In Goudis v. Am. Currency Trading Corp., the court held that the defendant’s
fraud-based allegations did not comply with the rule because the allegations did
not specify the date on which the misrepresentations were made, did not specify
what was actually said on each date, and did not specify which of the defendants
actually made the misrepresentations. Goudis v. Am. Currency Trading Corp.,
233 F. Supp. 2d 330, 333-34 (D. Conn. 2002). Similarly here, the Defendants have
given the content of several material misrepresentations, but failed to identify
who actually made the statements, when the statements were made, and to whom
they were made.

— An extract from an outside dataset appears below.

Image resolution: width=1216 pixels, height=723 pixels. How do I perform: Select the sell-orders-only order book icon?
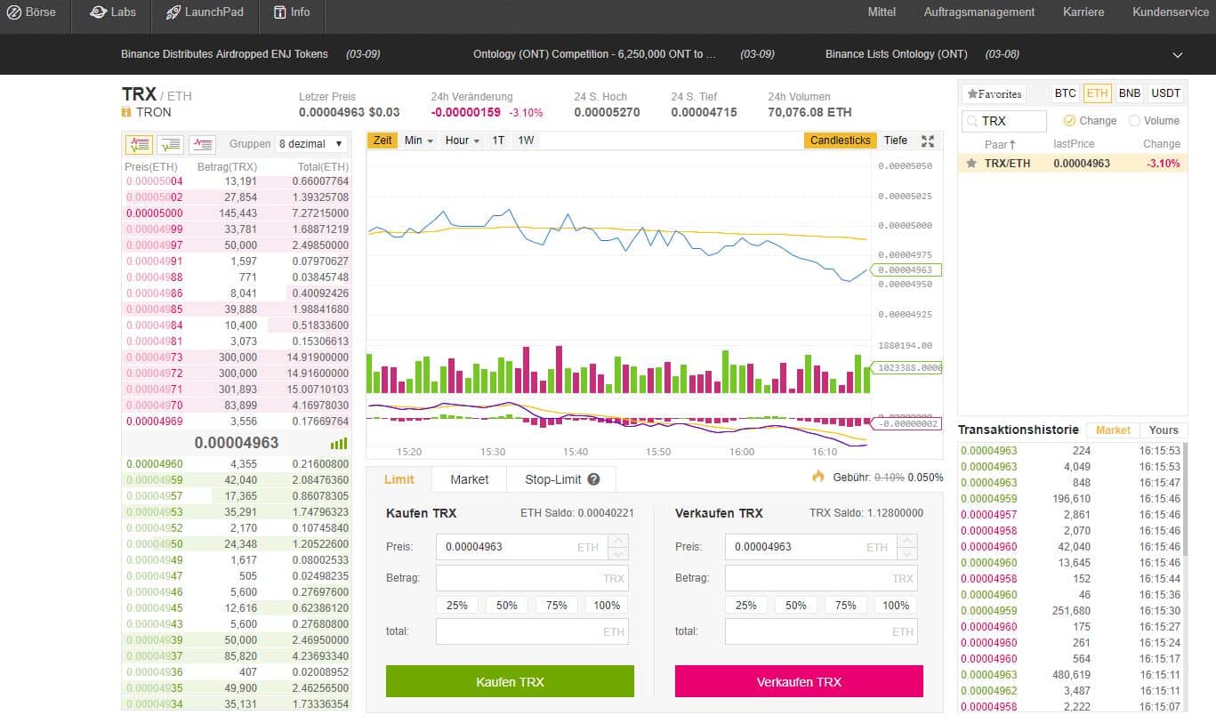[202, 143]
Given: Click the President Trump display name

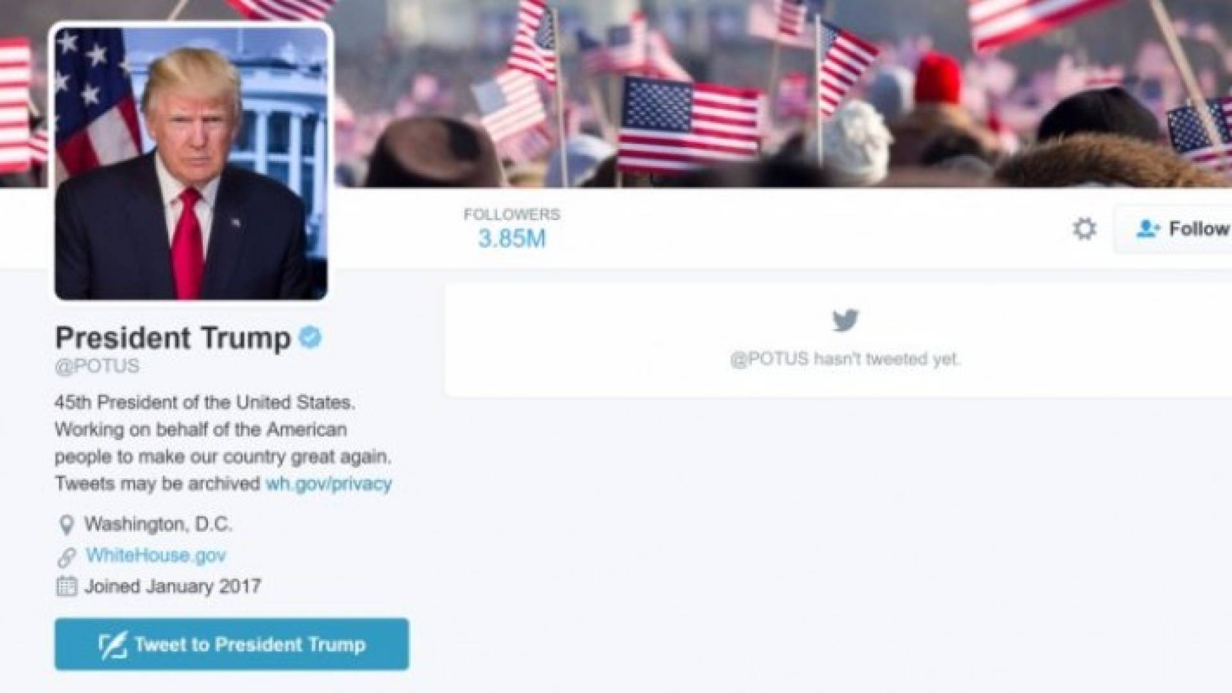Looking at the screenshot, I should pyautogui.click(x=173, y=338).
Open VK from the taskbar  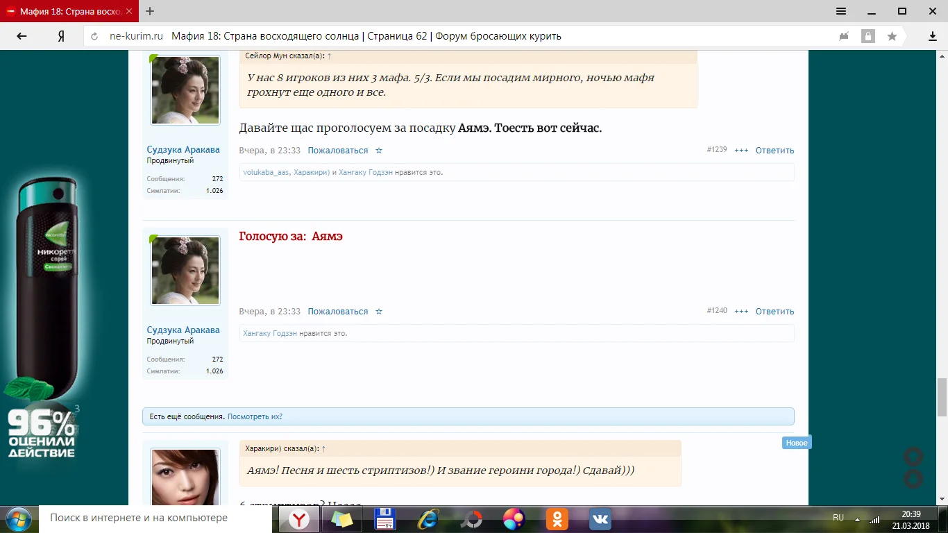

Without these details, the counterclaims do not comply with
Rule 9(b)’s mandate. See also Catalano v. Bedford Assocs., Inc., 9 F. Supp. 2d
133, 136 (D. Conn. 1998) (granting a motion to dismiss for lack of particularity
when the plaintiff’s allegations “did not allege who made the alleged
misrepresentations on behalf of the Defendant . . . [and] fail[ed] to allege the
circumstances under which the statements were made or when and where they
The Defendants argue that their allegations are sufficient under this Court’s
holding in Javier v. Deringer-Ney, Inc., 578 F. Supp. 2d at 373-74. In that case,
this Court denied a motion to dismiss when a plaintiff’s allegations for fraudulent
misrepresentation included an allegation that the plaintiff’s boss, Mr. Langford,
told him “You’re doing an excellent job don’t worry” in response to a negative
written performance evaluation. Id. at 371. The difference between that
complaint and the present one is that the former identified the speaker of the
misrepresentation, gave a general time frame when the employment assurance
was given, and specifically alleged the exact content of what was actually said.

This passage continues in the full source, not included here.